Your answer must be an exact copy of the lines from the one holding "ΞΕΝΟΦΩΝΤΑΣ ΜΠΑΡΑΛΙΑΚΟΣ (84, 1514)" through the last line of the entries below, with nothing added.

• [Items listed in a dataset]:
____
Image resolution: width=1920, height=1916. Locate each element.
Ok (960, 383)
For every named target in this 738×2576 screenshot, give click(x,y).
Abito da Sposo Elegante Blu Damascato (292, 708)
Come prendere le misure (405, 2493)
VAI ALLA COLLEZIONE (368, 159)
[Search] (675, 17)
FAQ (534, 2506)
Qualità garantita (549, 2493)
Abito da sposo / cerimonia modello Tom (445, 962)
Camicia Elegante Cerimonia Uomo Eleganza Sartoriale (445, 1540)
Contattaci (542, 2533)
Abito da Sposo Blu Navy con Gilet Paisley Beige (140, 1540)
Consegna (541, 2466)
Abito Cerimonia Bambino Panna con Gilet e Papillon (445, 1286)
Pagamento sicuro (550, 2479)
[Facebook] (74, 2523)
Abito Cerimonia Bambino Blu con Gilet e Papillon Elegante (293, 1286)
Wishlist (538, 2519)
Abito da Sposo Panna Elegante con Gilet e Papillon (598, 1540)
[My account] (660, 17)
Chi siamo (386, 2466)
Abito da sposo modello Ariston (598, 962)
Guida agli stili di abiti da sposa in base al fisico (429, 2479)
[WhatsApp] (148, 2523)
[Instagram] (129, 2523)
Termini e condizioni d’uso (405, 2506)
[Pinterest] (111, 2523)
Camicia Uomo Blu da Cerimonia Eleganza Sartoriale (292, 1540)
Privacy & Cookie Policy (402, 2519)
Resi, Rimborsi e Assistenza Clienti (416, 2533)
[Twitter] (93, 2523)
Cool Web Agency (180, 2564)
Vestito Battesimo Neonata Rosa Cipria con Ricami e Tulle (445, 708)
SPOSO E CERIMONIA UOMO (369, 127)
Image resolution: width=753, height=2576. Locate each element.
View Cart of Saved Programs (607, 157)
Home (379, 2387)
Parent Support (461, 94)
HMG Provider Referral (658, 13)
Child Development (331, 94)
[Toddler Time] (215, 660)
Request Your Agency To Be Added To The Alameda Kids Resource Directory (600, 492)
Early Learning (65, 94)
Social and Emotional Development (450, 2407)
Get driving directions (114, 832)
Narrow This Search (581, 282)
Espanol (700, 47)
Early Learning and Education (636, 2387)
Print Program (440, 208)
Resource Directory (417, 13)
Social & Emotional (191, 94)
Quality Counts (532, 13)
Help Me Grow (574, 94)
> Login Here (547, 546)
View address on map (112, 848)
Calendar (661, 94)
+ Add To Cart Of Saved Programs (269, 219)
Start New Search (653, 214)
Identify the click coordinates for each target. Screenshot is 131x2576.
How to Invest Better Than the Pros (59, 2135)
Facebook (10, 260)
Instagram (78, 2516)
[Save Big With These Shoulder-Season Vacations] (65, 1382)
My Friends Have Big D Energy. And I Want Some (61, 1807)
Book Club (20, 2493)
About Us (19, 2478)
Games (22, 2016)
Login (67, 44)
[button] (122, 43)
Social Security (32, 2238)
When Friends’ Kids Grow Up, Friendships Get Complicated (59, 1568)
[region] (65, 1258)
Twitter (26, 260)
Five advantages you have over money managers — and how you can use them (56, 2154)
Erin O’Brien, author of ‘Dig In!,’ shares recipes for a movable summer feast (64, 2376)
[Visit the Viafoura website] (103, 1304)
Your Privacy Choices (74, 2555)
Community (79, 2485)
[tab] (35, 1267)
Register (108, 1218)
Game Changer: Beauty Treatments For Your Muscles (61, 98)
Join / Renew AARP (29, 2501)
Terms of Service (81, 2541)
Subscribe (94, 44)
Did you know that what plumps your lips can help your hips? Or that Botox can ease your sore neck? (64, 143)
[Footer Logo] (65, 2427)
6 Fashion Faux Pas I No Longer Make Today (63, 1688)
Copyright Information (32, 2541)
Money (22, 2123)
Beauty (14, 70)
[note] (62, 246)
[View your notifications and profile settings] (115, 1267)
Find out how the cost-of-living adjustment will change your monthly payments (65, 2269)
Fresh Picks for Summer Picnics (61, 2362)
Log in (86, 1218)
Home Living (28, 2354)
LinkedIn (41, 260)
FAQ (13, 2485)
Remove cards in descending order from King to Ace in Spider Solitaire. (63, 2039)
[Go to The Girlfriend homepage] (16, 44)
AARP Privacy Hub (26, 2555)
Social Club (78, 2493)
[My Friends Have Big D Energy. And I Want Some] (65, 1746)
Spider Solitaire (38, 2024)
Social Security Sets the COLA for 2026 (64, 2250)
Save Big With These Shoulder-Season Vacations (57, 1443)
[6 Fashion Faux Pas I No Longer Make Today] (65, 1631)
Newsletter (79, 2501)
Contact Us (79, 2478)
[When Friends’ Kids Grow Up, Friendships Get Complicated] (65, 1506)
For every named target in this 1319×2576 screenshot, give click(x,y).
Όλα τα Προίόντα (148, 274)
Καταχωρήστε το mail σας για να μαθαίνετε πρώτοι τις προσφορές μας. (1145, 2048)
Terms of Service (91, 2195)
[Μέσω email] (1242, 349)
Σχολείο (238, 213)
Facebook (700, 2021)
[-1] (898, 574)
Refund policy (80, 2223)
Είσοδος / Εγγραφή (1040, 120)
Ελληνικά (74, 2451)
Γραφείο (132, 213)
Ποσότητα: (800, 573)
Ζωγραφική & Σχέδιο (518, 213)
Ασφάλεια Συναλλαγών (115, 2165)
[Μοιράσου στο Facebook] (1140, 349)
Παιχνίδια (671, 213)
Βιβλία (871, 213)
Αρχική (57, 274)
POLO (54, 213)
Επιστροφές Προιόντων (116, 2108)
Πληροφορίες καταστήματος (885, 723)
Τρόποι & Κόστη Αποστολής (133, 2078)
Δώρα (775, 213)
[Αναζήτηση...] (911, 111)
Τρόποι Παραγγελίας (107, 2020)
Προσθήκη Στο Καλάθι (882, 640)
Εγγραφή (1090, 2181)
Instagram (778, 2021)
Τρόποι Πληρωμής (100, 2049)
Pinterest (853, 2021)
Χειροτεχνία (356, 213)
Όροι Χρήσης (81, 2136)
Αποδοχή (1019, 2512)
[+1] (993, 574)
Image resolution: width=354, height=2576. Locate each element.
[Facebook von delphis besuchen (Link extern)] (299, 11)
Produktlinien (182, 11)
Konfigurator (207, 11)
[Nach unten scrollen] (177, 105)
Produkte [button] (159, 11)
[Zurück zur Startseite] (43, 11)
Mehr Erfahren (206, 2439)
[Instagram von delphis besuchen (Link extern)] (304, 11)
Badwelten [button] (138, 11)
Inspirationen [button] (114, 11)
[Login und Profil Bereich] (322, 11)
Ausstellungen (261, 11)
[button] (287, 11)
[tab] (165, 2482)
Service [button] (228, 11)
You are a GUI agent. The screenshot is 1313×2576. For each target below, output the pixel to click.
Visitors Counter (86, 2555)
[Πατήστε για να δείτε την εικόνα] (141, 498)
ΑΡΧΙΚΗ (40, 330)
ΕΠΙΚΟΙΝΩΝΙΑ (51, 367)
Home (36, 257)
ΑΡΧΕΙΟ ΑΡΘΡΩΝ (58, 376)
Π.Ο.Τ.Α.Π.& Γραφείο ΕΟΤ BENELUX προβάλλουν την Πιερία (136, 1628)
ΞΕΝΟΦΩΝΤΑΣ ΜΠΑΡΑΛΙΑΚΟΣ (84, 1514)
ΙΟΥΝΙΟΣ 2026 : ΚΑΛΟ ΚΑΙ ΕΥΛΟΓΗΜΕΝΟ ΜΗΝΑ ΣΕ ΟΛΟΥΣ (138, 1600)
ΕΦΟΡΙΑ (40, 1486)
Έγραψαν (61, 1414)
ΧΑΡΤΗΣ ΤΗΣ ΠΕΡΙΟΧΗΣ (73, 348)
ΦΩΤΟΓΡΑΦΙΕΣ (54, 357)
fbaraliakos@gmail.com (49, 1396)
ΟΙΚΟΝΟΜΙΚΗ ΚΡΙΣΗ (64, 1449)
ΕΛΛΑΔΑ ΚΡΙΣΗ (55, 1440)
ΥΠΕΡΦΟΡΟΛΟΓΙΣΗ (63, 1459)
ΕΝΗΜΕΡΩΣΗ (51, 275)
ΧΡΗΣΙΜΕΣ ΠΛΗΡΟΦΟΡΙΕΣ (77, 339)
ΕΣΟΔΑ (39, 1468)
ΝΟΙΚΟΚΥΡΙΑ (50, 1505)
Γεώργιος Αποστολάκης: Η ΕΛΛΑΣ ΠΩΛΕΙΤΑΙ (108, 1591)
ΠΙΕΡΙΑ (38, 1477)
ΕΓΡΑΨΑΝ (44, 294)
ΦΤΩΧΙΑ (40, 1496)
____
• [Solution to this problem]:
ΞΕΝΟΦΩΝΤΑΣ ΜΠΑΡΑΛΙΑΚΟΣ (84, 1514)
ΙΟΥΝΙΟΣ 2026 : ΚΑΛΟ ΚΑΙ ΕΥΛΟΓΗΜΕΝΟ ΜΗΝΑ ΣΕ ΟΛΟΥΣ (138, 1600)
ΕΦΟΡΙΑ (40, 1486)
Έγραψαν (61, 1414)
ΧΑΡΤΗΣ ΤΗΣ ΠΕΡΙΟΧΗΣ (73, 348)
ΦΩΤΟΓΡΑΦΙΕΣ (54, 357)
fbaraliakos@gmail.com (49, 1396)
ΟΙΚΟΝΟΜΙΚΗ ΚΡΙΣΗ (64, 1449)
ΕΛΛΑΔΑ ΚΡΙΣΗ (55, 1440)
ΥΠΕΡΦΟΡΟΛΟΓΙΣΗ (63, 1459)
ΕΝΗΜΕΡΩΣΗ (51, 275)
ΧΡΗΣΙΜΕΣ ΠΛΗΡΟΦΟΡΙΕΣ (77, 339)
ΕΣΟΔΑ (39, 1468)
ΝΟΙΚΟΚΥΡΙΑ (50, 1505)
Γεώργιος Αποστολάκης: Η ΕΛΛΑΣ ΠΩΛΕΙΤΑΙ (108, 1591)
ΠΙΕΡΙΑ (38, 1477)
ΕΓΡΑΨΑΝ (44, 294)
ΦΤΩΧΙΑ (40, 1496)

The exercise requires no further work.